La tentation est de vouloir obtenir des résultats visibles rapidement et finalement de se décourager quand on ne voit pas de transformation. Le Pape pointe bien l’enjeu de la conversion qui est moins un effort sur soi qu’un travail de l’Esprit en soi. Il parle du jeûne et de la prière ! Le reste suivra. Il se situe en cela dans la sagesse d’un François de Sales invitant à commencer par l’intérieur. « Qui a gagné le cœur de l’homme a gagné tout l’homme. » Un autre obstacle serait de commencer par de « hauts débats » avant d’apprendre à se connaitre et faire corps. L’expérience d’être ensemble est première. Et on ne va au bout d’une aventure qu’avec des personnes que l’on connait bien ! Enfin, il faut accepter de se laisser déplacer en s’éduquant mutuellement, sans trop arrondir les angles systématiquement : quitter ses conceptions et sortir de sa zone de confort avec l’idée que chacun a une parcelle de vérité qui se révèle souvent au final en une tension fertile. Il faut aussi éviter de rester collé à sa propre réalité et prendre de la hauteur : l’Eglise a reçu une mission de service de l’Evangile, ce n’est pas le moment de tomber dans les mesquineries ou les egos.

  1. Quel signe ou quelle expérience concrète vous fait dire que cette transformation est déjà en marche ou en tout cas possible ?

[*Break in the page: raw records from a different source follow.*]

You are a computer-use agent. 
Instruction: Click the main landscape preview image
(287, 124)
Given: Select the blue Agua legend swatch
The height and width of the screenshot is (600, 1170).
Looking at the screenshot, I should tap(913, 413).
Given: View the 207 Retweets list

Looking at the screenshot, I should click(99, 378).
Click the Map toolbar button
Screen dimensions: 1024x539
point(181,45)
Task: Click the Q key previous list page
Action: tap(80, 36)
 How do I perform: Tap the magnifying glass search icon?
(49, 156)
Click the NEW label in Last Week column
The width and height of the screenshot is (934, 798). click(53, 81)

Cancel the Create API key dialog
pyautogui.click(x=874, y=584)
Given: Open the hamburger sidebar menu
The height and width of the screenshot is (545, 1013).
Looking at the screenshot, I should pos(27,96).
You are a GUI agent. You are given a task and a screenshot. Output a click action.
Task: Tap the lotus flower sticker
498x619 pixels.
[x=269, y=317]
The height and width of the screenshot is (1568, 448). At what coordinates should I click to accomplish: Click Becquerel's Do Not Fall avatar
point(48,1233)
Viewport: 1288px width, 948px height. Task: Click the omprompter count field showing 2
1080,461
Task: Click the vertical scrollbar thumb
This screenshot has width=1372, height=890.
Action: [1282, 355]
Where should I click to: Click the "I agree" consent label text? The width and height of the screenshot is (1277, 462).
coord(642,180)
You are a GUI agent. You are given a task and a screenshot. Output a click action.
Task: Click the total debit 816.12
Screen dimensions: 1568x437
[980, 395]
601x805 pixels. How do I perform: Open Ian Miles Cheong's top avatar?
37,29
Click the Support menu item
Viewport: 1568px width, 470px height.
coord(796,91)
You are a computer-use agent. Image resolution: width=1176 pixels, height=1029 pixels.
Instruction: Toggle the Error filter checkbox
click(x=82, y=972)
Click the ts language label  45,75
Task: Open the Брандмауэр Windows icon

Grâce à cette crise ressort une plus grande liberté de parole dans l’Eglise. C’est toujours positif et sain quand dans une famille on s’assoie et on parle librement de sujets importants. Il y a beaucoup d’expérience peu ou mal connues qui ne sont pas capitalisées. Promesse d’Eglise en est le réceptacle. Au niveau des Scouts et Guides de France, au-delà de certains acquis comme la promesse, le jeu des conseils, la relecture, les responsabilités qui seraient à diffuser vu les fruits éducatifs et spirituels que l’on découvre, il y a aussi le « conseil des jeunes » initié en 2019. Il est le fruit d’une réflexion des SGDF sur l’éducation à la prise de décisions et à la citoyenneté dans le processus démocratique de l’association. Un conseil des jeunes est un espace dans lequel les jeunes s’expriment librement et où leur parole n’est pas influencée par les adultes. Ils échangent, débattent, délibèrent et le résultat de leurs discussions est porté aux différentes instances de l’association. Et cela marche très bien ! Nos jeunes confirmés dans l’Eglise pourraient avec ce modèle trouver davantage de place dans les instances et apporter un souffle certain.